É PRECISO REPENSAR A SAÚDE

Cabo Verde não tem as condições para fazer face a um aumento da prevalência de doenças não-transmissíveis. Isso pode ser comprovado através dos dados de 2007 que apontavam uma razão de 4,7 médicos por dez mil habitantes; não existem estruturas para cuidados oncológicos e paliativos e os doentes têm de ser evacuados para o estrangeiro; não há unidade de cuidados intensivos e de hemodiálise.

Por exemplo, o Hospital “Dr. Baptista de Sousa”, em termos de morbilidade (ou seja, a taxa de portadores de determinada doença em relação à população total estudada), registou 2662 consultas externas para diagnóstico e tratamento de hipertensão arterial nos anos 2009 e 2010. Os AVC foram responsáveis por 129 internamentos neste mesmo período de tempo num total de 3725 internamentos.

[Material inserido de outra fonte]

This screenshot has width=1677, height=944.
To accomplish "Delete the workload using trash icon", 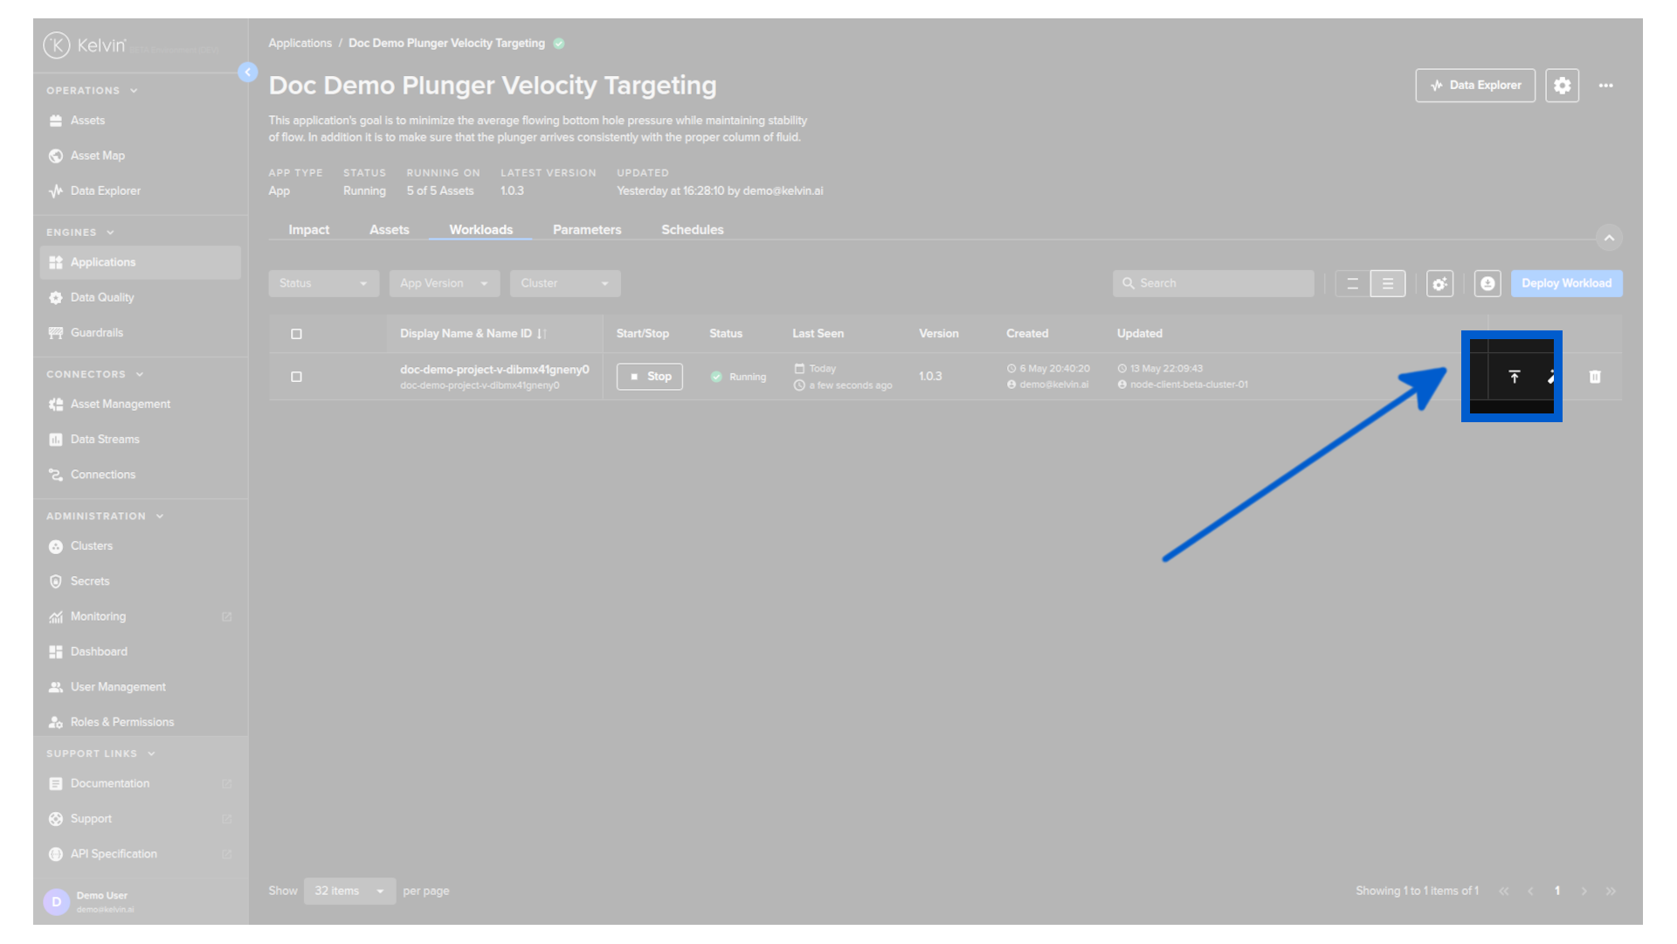I will 1595,377.
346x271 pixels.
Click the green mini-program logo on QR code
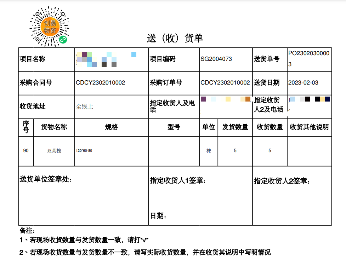(63, 39)
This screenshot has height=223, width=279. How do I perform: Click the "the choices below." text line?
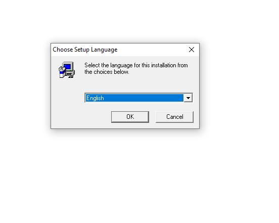coord(107,72)
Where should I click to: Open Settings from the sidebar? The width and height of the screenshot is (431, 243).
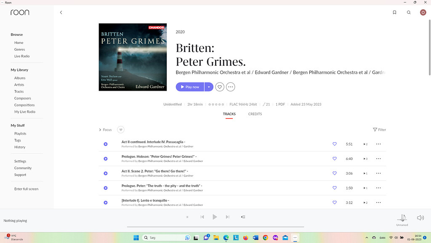20,161
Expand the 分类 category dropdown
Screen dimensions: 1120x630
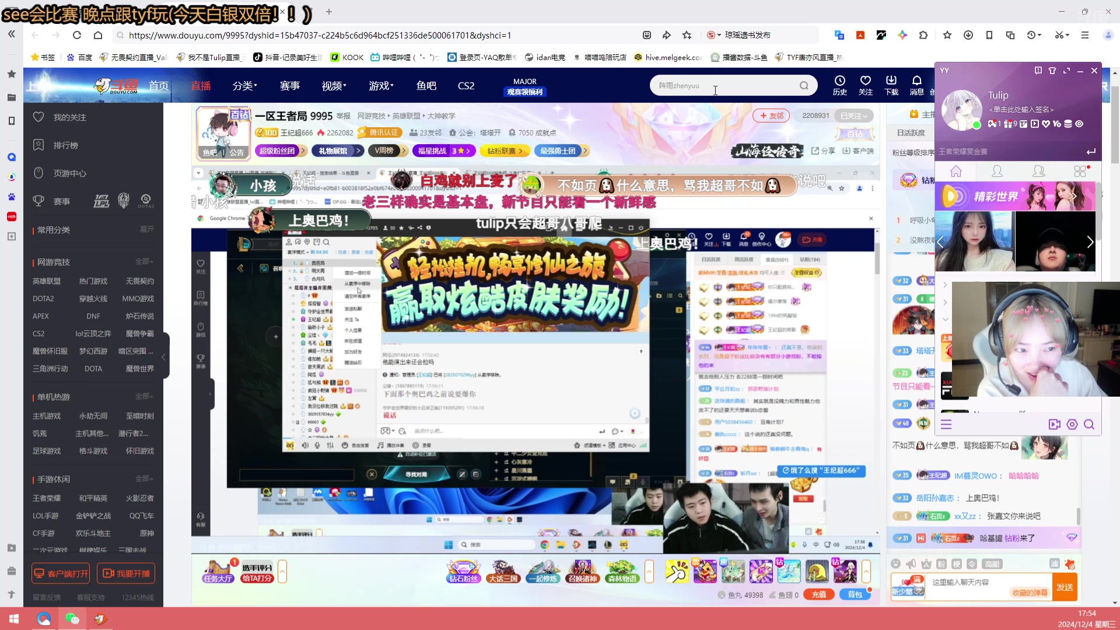(244, 86)
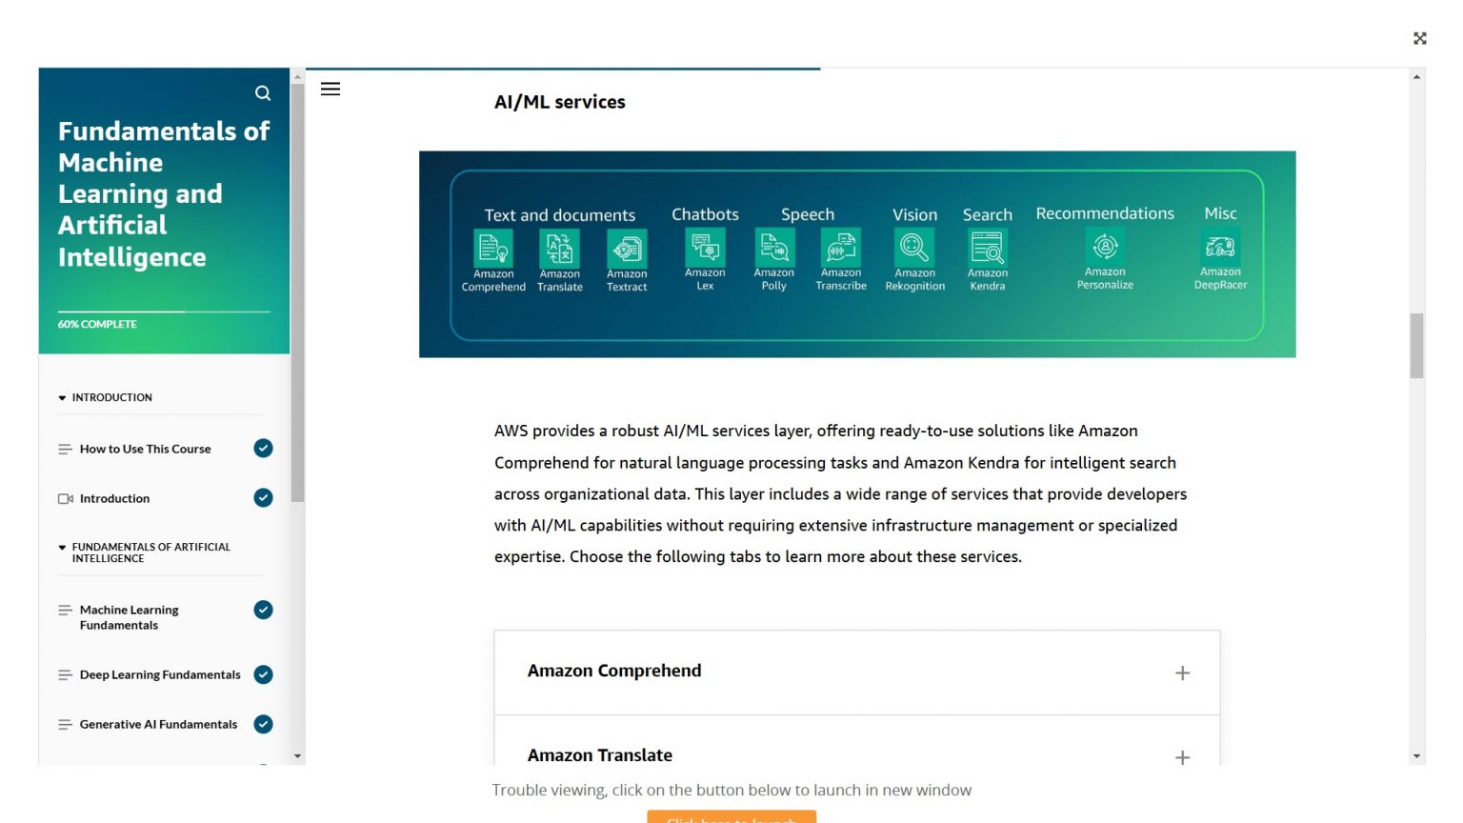Click the search magnifier icon in sidebar
1463x823 pixels.
pos(263,93)
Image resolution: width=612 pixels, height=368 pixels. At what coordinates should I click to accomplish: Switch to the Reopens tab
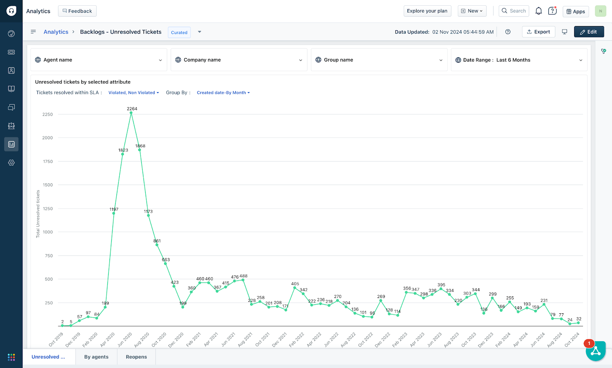click(136, 357)
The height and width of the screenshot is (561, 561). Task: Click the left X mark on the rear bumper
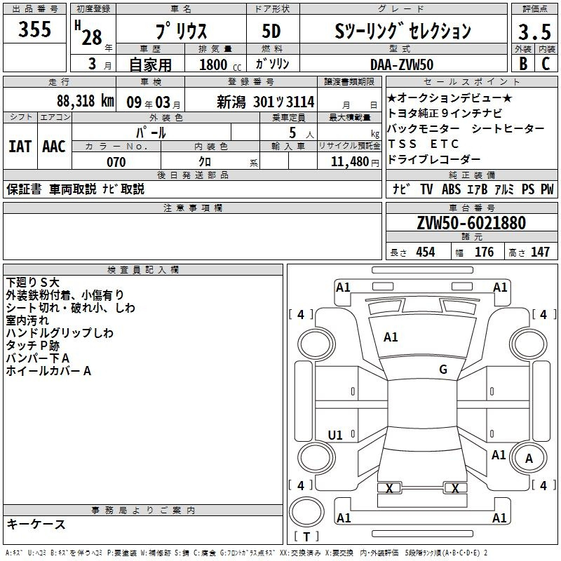pos(389,488)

Algumas das causas da mudança do paradigma na nossa saúde podem ser porque “aumentamos a nossa esperança de vida e criamos melhores condições de saúde com uma maior cobertura”, como é apontado pelo especialista abordado.

Com a velhice mais doenças crónicas tendem a aparecer e com a melhoria das nossas condições de vida mudamos nosso estilo de vida. “Com isso passamos a importar o estilo de países desenvolvidos do ocidente. Antes não tínhamos hambúrgueres e batatas fritas e nem mesmo a televisão que nos faz sentar o dia todo e praticamente que não tínhamos pessoas gordas. Isso tudo mudou e hoje é preciso repensarmos a nossa saúde”, conclui o cardiologista Fernando Lopes.